Is there any practical application of trinitramide N(NO2)3 in rocket propellants

Question

In 2010 researchers at the Royal Institute of Technology (KTH) in Sweden announced the discovery of new compound, trinitramide N(NO₂)₃, which could revolutionize production of solid rocket propellants. Seems like the new compound is a candidate for ideal rocket oxidizer because it has several key advantages:

• chlorine free, therefore green propellants could be made out of it,

• high oxygen content, 63.15%, among the highest of all known oxidizers. This means efficient combustion,

• high density, 20-30% greater density impulse could be achieved compared to best current formulations,

• High positive enthalpy of formation because compound has 4 single bonded nitrogen atoms. This means additional energy for rocket aside one achieved from combustion.

But since the announcement of discovery, not much was published about further developments. Is there any practical application of this compound, or it remains just a lab curiosity? What prohibits its mainstream application - production difficulties, cost, stability issues, compatibility with binders, high pressure exponent or maybe something else?

Answer 1

Note that the original research from the 90s determined that it should be "stable"--but stable is not a binary state! It's stable enough that they can make it in the lab under carefully controlled conditions. That doesn't make it stable enough to stuff in a rocket, especially since the presence of certain other things make it decidedly unstable.
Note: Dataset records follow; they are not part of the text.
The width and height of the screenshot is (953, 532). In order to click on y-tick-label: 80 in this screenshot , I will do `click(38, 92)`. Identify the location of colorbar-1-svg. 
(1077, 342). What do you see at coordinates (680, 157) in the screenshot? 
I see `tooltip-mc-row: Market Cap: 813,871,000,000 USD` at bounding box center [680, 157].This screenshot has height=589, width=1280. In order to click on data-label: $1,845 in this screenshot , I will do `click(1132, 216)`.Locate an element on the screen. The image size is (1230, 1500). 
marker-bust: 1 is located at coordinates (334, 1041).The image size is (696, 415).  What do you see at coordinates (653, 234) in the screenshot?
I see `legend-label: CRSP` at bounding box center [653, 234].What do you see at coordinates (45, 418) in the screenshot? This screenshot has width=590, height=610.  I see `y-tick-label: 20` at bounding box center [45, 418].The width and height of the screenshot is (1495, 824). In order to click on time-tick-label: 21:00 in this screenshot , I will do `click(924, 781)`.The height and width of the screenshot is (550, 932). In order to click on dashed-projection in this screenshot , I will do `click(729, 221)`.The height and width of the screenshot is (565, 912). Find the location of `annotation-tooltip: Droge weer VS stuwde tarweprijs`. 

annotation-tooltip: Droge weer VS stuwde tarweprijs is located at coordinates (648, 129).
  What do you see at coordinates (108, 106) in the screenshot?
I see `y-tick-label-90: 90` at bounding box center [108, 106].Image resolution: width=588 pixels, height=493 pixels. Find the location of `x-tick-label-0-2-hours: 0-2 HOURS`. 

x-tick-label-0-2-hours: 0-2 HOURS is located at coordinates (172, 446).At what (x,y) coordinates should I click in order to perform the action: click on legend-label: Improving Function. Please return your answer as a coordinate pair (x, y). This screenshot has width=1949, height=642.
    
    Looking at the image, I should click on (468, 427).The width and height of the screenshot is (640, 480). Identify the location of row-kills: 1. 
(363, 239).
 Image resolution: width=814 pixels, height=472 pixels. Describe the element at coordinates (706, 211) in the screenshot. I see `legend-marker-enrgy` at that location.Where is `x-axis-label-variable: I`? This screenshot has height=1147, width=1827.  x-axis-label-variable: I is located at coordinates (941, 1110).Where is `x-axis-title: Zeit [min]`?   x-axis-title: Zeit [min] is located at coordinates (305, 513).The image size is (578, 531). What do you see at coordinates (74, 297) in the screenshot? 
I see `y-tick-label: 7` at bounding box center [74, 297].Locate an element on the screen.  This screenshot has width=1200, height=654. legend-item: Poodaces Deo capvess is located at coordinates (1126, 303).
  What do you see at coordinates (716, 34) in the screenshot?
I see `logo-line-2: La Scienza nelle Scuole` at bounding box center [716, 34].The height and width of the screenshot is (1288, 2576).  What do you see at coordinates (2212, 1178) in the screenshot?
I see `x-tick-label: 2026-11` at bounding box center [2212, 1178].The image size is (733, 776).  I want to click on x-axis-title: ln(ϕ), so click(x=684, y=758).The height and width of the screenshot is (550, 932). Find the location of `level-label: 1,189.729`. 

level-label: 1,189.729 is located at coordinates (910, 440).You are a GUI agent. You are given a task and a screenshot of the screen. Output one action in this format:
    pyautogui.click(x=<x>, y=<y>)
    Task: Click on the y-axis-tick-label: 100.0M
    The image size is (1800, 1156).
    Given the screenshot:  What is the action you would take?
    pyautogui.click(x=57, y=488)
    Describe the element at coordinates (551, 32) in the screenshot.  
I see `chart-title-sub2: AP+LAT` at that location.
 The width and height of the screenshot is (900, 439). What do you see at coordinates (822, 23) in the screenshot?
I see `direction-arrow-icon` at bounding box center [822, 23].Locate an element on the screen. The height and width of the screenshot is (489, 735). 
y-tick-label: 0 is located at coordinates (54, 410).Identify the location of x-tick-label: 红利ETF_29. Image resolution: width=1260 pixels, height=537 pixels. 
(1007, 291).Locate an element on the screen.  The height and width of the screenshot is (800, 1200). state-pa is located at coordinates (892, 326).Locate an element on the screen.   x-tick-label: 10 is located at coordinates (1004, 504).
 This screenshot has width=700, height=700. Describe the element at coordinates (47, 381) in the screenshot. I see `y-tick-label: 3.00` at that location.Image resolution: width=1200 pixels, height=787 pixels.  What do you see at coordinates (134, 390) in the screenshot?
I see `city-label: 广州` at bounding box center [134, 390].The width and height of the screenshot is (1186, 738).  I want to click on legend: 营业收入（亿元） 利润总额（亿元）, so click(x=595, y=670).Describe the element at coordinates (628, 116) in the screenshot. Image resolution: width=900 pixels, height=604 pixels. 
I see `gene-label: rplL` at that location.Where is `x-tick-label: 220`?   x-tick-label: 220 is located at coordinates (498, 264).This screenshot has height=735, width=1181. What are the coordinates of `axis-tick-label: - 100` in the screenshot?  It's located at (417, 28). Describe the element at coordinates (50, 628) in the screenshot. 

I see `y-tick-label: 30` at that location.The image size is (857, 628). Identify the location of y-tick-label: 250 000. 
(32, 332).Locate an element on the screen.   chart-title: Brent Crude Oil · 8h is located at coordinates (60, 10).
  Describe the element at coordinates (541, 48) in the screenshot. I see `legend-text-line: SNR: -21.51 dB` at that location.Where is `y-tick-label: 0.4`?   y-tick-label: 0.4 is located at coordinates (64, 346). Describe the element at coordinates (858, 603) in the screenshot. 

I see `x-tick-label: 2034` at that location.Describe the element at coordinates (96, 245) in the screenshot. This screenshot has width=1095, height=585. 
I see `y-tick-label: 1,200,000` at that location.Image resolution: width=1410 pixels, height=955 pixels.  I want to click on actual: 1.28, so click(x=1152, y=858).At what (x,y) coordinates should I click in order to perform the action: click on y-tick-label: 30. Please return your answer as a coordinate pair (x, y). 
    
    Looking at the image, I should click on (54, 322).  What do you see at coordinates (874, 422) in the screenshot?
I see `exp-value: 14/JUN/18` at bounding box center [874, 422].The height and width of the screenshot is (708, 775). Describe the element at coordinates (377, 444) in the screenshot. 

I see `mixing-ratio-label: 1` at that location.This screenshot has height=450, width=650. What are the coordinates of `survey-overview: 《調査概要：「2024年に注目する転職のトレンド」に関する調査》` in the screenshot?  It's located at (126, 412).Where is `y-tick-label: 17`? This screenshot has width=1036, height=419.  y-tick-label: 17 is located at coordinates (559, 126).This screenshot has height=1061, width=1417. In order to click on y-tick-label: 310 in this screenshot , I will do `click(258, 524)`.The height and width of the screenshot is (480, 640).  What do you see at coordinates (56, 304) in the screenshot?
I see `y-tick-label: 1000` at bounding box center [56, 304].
You call it a solid but it has a melting point of 280K. That alone would make it seem unsuitable for a rocket.

And, as ikrace says, boom starts with N. I've taken a bit of chemistry but I'm no chemist, but even what little I know that molecule looks like danger. N-N bonds are trouble and there are three of them there. I went looking for an MSDS on it and Google produced a hit that looked so strange I dug through it to figure out why it even thought it made sense.

Turns out there's a very similar molecule that's been in use for quite a while. Instead of a single central N the molecule I found has a ring of 3 Ns in the center. The molecule is commonly referred to as RDX. It's a high explosive. (The strange Google hit was for det cord.)

Answer 2

It is unlikely that trinitramide will ever be a practical rocket propellant. Stability issues prevent the large scale synthesis and isolation of TNA making it an unlikely candidate. And synthesis of trinitramie is not remotely green.

Anything that uses nitronium tetrafluoroborate in its synthesis is unlikely to be as environmentally friendly as it might appear. Even if trinitramide itself contains no chlorine, its production requires complex fluorinated compounds and assorted chemical horrors that themselves are not environmentally friendly to produce. https://en.wikipedia.org/wiki/Nitronium_tetrafluoroborate

Some analogs such tri-substitution with (N(NF₂)₂ have a much improved stability and also shows outstanding performance. But as with many other potential rocket propellants time will tell and these are also not environmentally friendly for similar reasons and are also likely to be difficult and expensive to synthesise.

Current trends are towards using LOX and methane as rocket propellants coupled with increasing the reusability of rockets. Both LOX and and methane are very cheap, readily available in large quantities, fairly high performance, do not contain chlorine and burn cleanly to produce carbon dioxide.

This compares very favourably to the chemical cocktail required to make trinitramide and the chain of complex chemical synthesis required to make that cocktail.

https://onlinelibrary.wiley.com/doi/full/10.1002/prep.202000305

Answer 3

Researchers were just able to synthesize it in detectable quantities in 2010. A rocket would require hundreds of tons per launch, and there's no indication that it's feasible to scale production up to such levels. Even if it could be done, it might be expensive enough to actually make propellant cost significant.

However, even if it was inexpensive to produce in large quantities, the fact that it's not stable at ambient temperature makes it a dead end. It's only theoretically useful in solid rockets, as a replacement for ammonium perchlorate, and the resulting propellant mixes will need to be refrigerated or the oxidizer will melt and become unstable. Consider the results of losing refrigeration on a booster containing hundreds of tons of trinitramide intimately mixed with high-energy fuels.

The costs and hazards of handling solid rockets already make them difficult to justify compared to liquid-fueled rockets. Nobody wants a solid rocket motor that will additionally cause an industrial catastrophe if it gets above 6°C at any point in manufacturing, shipping, and integration into the launch vehicle.